Dr. Pnnn führt in seinem ausführlichen, in sich schlüssigen und nachvollziehbaren Gutachten vom 11. Januar 2006 aus, dass die bei dem Kläger bereits vor dem Unfall bestehende chronische und behandlungsbedürftige Erkrankung der Halswirbelsäule so weit in der Ursächlichkeit für die ab dem 20.10. 2001 ärztlich dokumentierten Beschwerden war, dass sie die alleinige Teilursache der vom Kläger geklagten Beschwerden darstellte. Auf Grund des Fehlens jedweder objektiver Befundveränderungen ist nach den Ausführungen des Sachverständigen, denen sich das Gericht anschließt, eine Mitbeeinflussung oder gar die vollständige Entstehung dieser Veränderungen durch den Unfall vom 17. Oktober 2001 nicht möglich gewesen.

Dabei hat der Sachverständige dargelegt, dass die sich aus dem unstreitigen Privatgutachten der Beklagten des Gutachters Nnn ergebende Kollisionsdifferenzgeschwindigkeit von 3 bis maximal 4,5 km/h auch unter Berücksichtigung einer etwaigen geneigten Körperhaltung und einer Kopfdrehung im Moment des Aufpralls nicht geeignet sei, eine Halswirbelsäulendistorsion hervorzurufen. Auch die Befunde der bildgebenden Diagnostik und der weitere klinische Verlauf nach dem Unfallgeschehen waren nach den überzeugenden Ausführungen des Sachverständigen nicht geeignet, eine unfallbedingte Verletzung zu belegen.

Hinsichtlich der festgestellten Steilstellung, hat der Sachverständige Dr.
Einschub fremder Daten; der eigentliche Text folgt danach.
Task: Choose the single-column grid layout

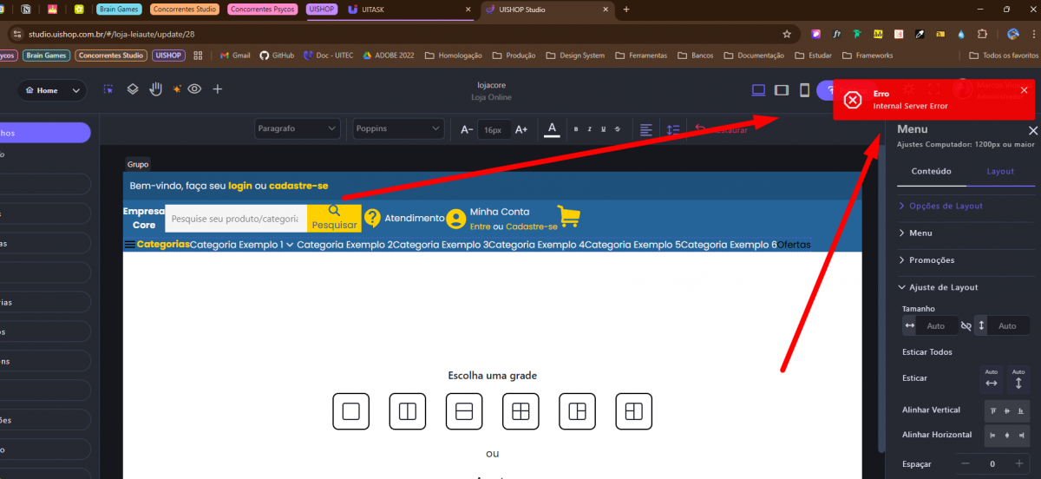Action: pyautogui.click(x=350, y=411)
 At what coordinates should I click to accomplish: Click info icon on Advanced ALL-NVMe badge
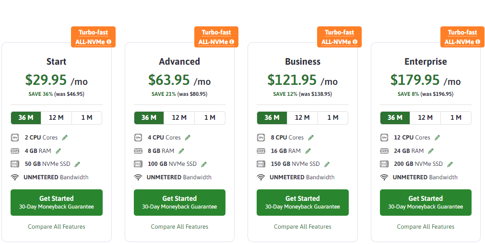coord(232,42)
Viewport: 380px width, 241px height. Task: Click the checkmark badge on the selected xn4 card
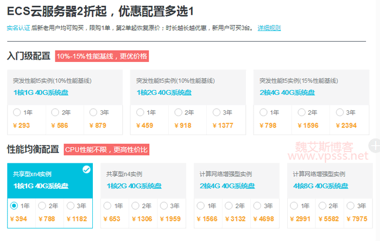(x=86, y=170)
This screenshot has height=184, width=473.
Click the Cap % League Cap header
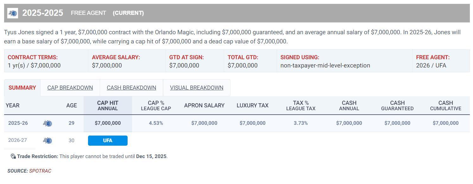156,105
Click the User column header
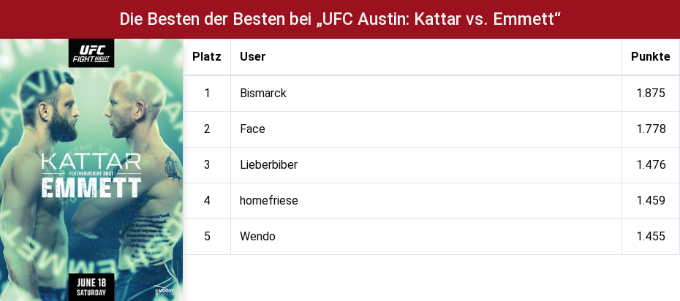The width and height of the screenshot is (680, 301). click(253, 57)
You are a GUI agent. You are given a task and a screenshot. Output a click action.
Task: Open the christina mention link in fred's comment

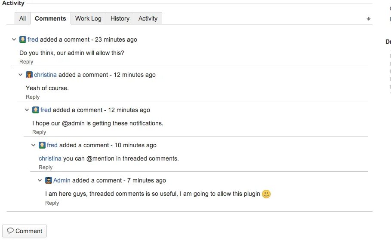click(50, 158)
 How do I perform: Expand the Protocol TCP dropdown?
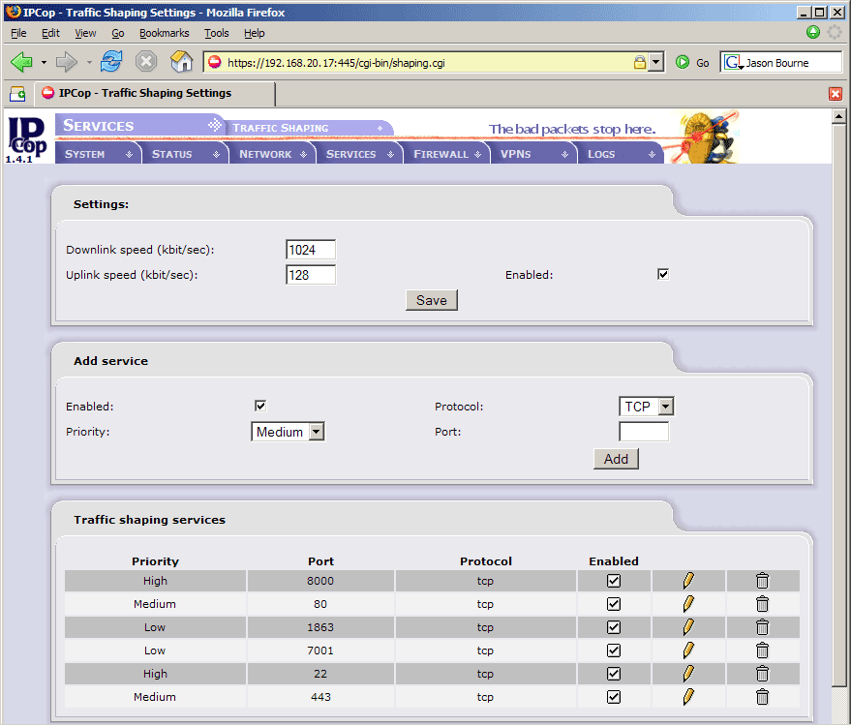(x=646, y=407)

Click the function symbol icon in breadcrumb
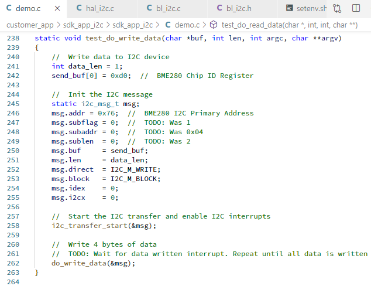(214, 25)
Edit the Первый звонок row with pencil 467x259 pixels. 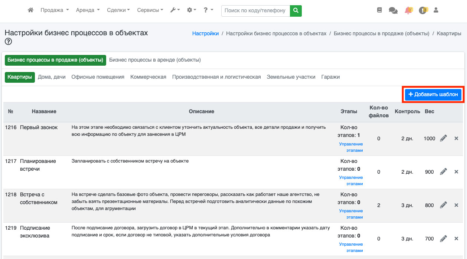pos(443,138)
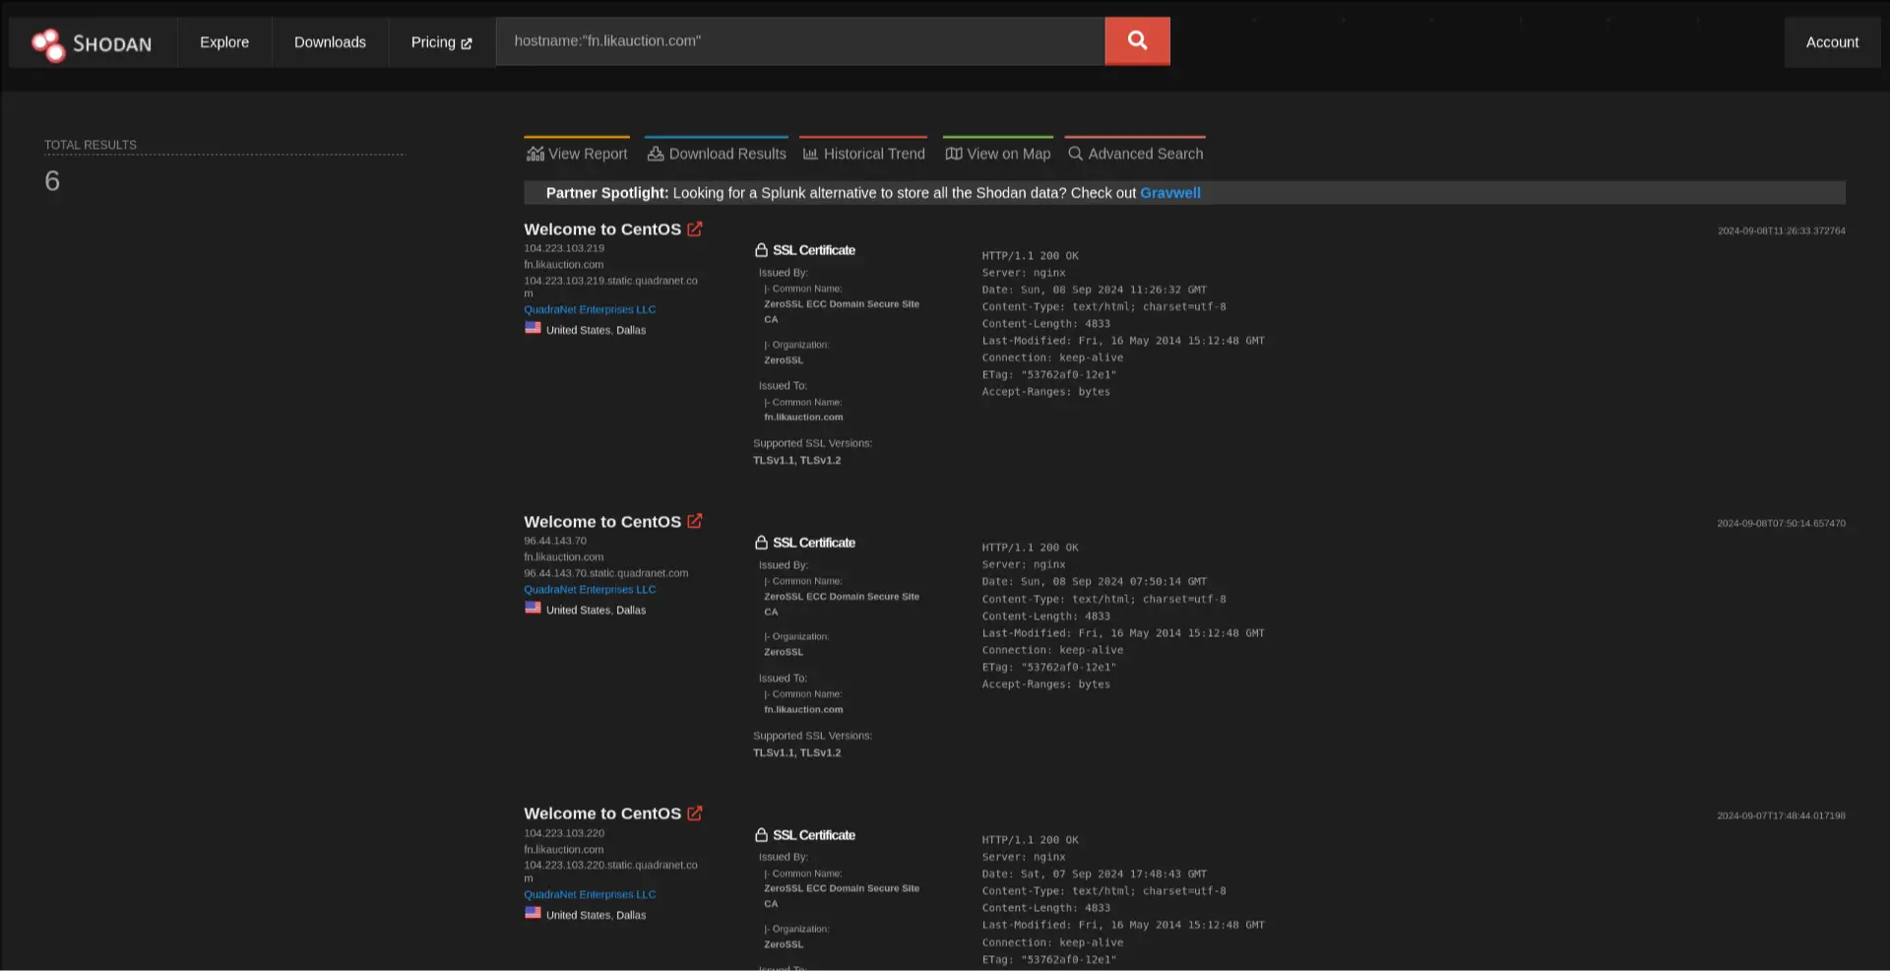Open the first Welcome to CentOS result title

(x=602, y=229)
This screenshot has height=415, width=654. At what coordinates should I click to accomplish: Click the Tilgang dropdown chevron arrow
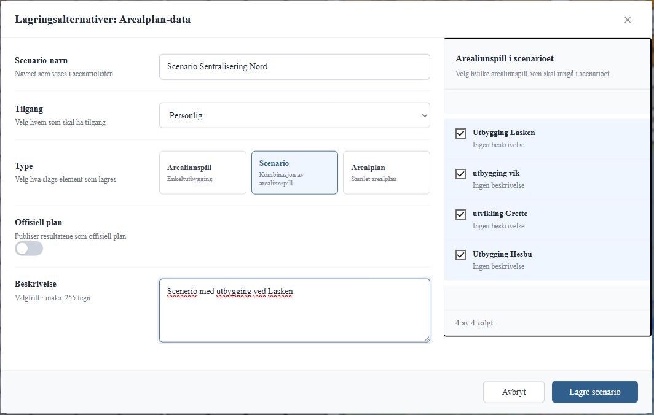(x=424, y=115)
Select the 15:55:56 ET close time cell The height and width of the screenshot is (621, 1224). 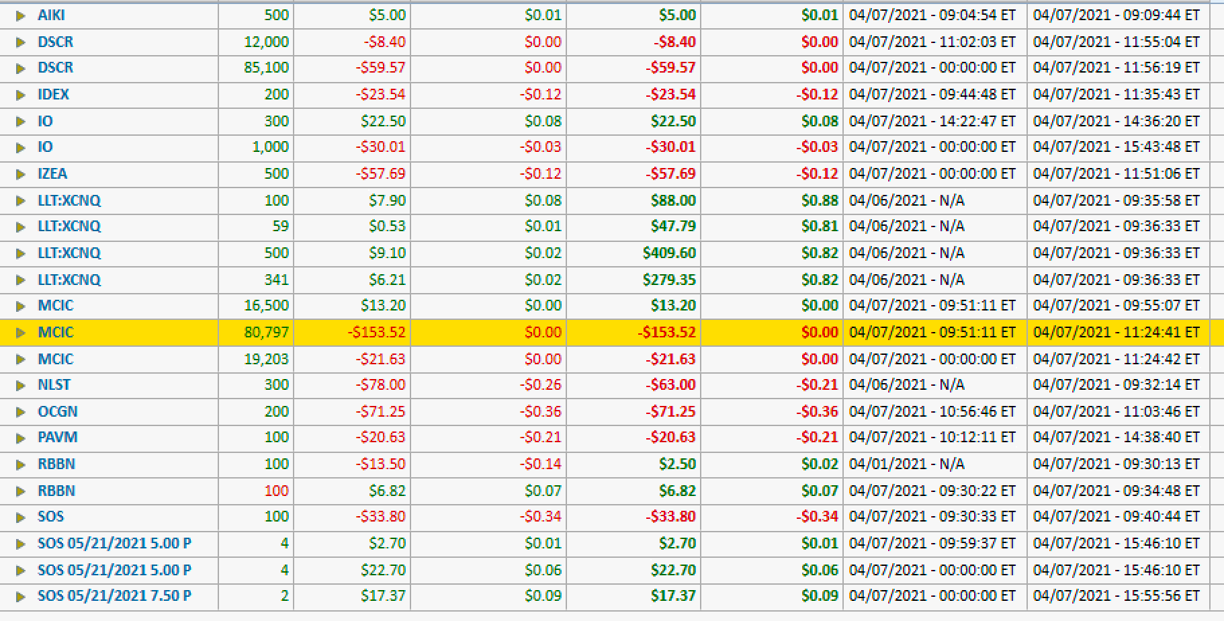click(x=1116, y=596)
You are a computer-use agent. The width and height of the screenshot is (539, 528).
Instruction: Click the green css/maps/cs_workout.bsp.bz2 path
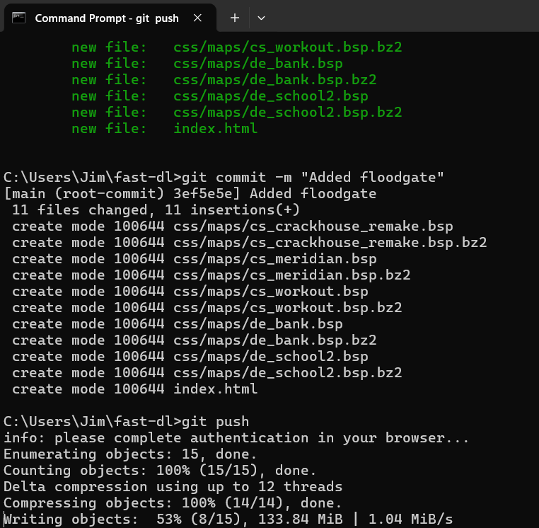[x=288, y=47]
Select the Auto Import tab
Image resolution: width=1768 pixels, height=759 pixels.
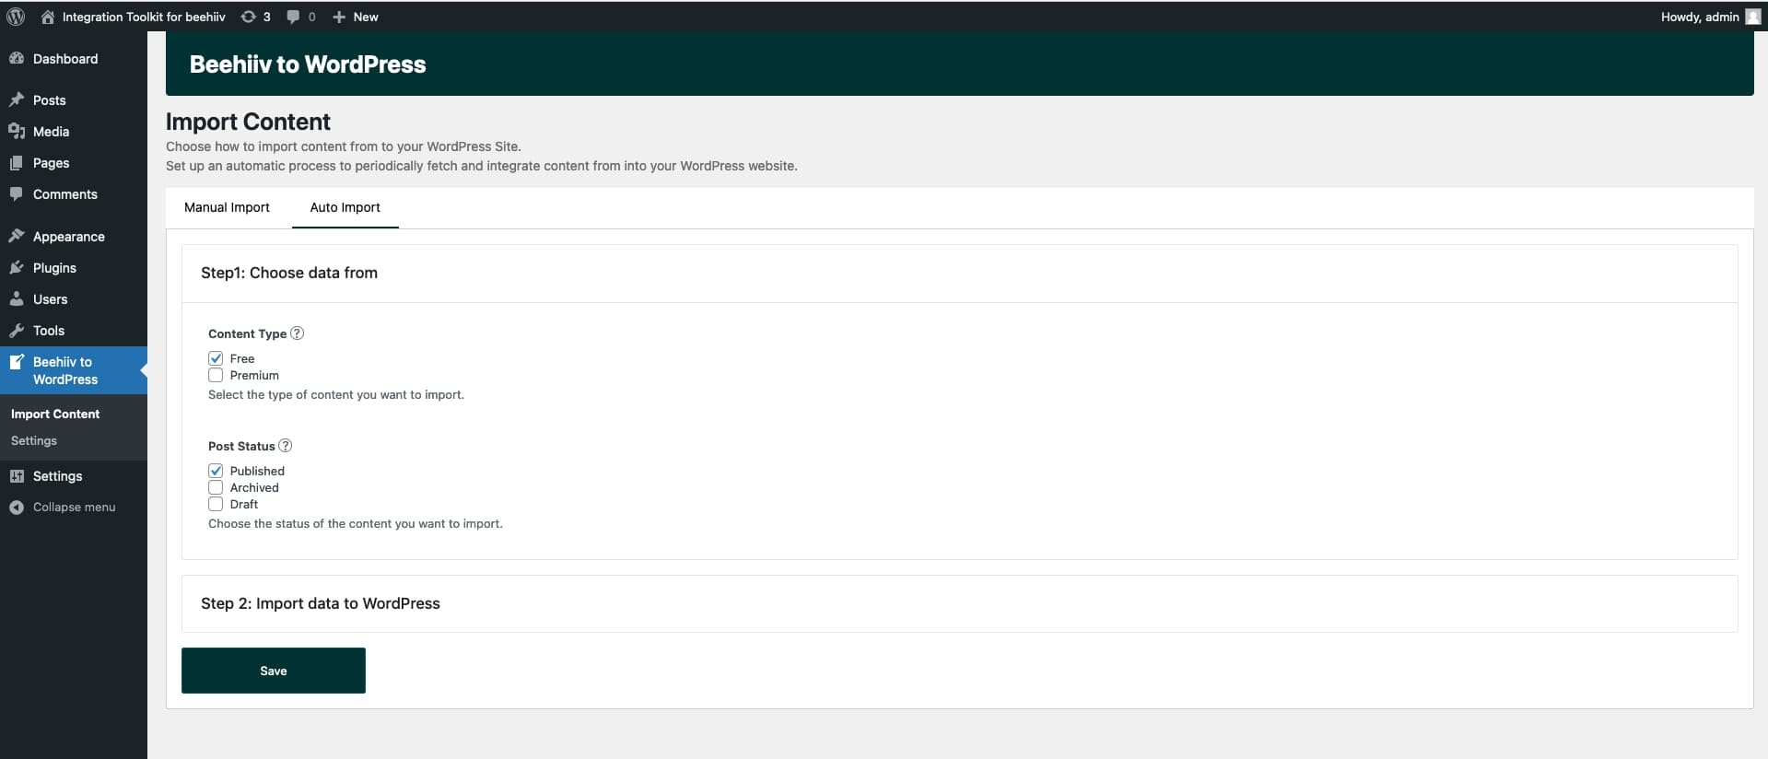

Pn darauf hingewiesen, dass diese auch auf den am 17. Februar 2004 gefertigten Röntgenbildern ausgeprägt zu erkennen gewesen sei, was unfallbedingt in keiner Weise mehr zu erklären sei.

Die von dem behandelnden Arzt festgestellten Veränderungen der Bewegungseinschränkung und einer muskulären Verspannung sind nach den Ausführungen des Sachverständigen als so genannte semiobjektive Kriterien zu werten und damit nicht zwangsläufig unfallbedingt. Nach Abwägung sämtlicher vorliegender Befunde und Unterlagen kommt der Sachverständige dazu, dass eine unfallbedingte Behandlungsnotwendigkeit nicht bestand und eine Minderung der Erwerbsfähigkeit nicht gegeben war.

Hinsichtlich der von dem Kläger vorgebrachten Vorschädigung der Halswirbelsäule hat der Sachverständige Dr. Pnn in seiner ergänzenden Stellungnahme vom 23. März 2006 ausgeführt, dass eine Vorschädigung zwar auch zu einer erhöhten Anfälligkeit der Halswirbelsäule auf von außen einwirkende Faktoren führen könne, der wissenschaftliche Beweis für diese Argumentation bisher jedoch nicht erbracht sei.

c. Der Kläger hat nach alledem den Vollbeweis, den das Landgericht richtig als erforderlich angesehen hat, für die von ihm behauptete Verletzung der Halswirbelsäule bei dem streitgegenständlichen Unfall nicht erbracht.

2. Die Kostenentscheidung beruht auf § 97 Abs. 1 ZPO. Die Entscheidung über die vorläufige Vollstreckbarkeit folgt aus den § 708 Nr. 10, 713 ZPO.

3. Die Revision wird nicht zugelassen, weil die Sache weder grundsätzliche Bedeutung hat, noch die Fortbildung des Rechts oder die Sicherung einer einheitlichen Rechtsprechung eine Entscheidung des Revisionsgerichts erfordert (§ 543 Abs. 2 ZPO).